Stored items:
────────────────────
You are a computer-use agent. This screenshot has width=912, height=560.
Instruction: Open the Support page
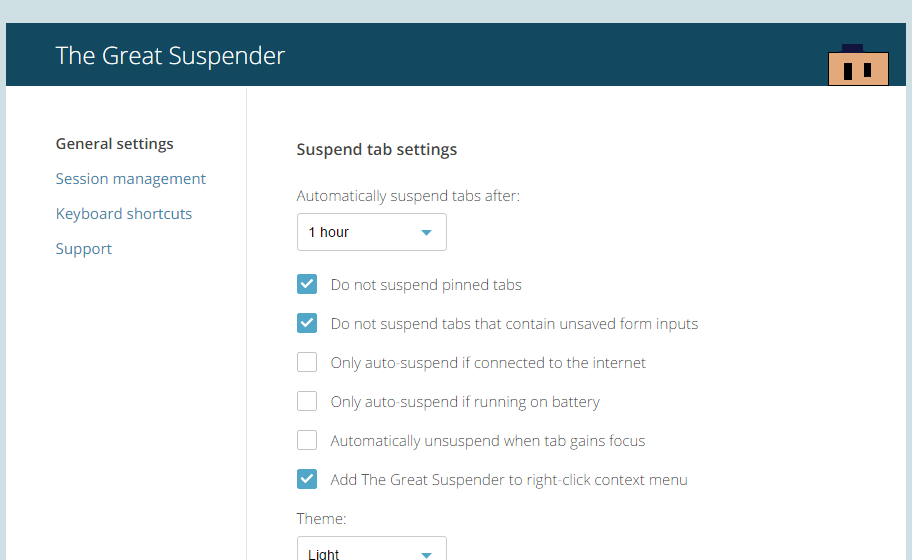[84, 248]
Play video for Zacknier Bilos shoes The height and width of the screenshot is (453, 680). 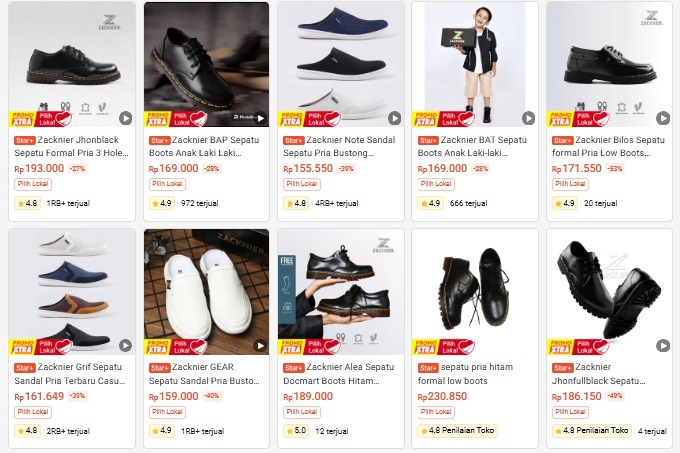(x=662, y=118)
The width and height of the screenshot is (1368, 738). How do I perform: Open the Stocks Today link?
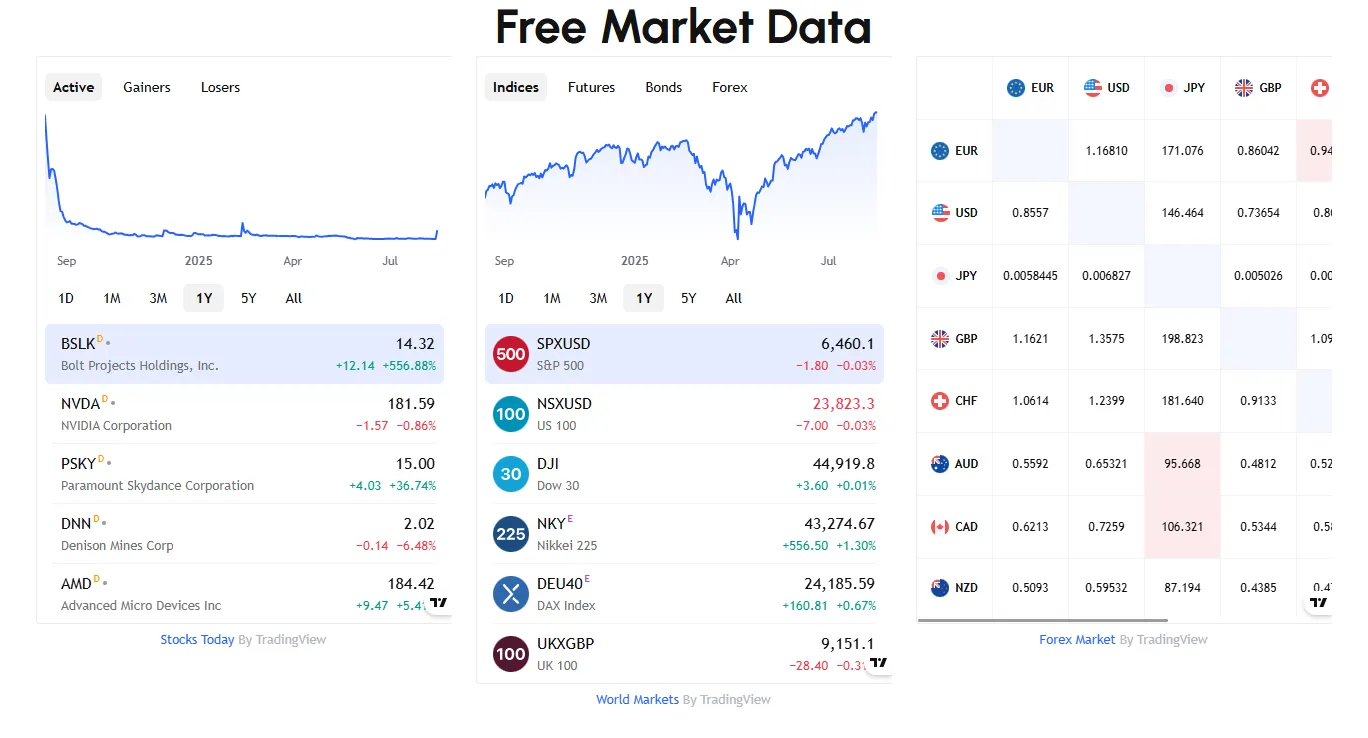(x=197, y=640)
────────────────────
What is needed is an exact repeat of the lines from the one containing "The width and" through the last line of the records above, both included, with pictures left out.

▶ [Exercise result]
The width and height of the screenshot is (1368, 738). How do I perform: Open the Stocks Today link?
(x=197, y=640)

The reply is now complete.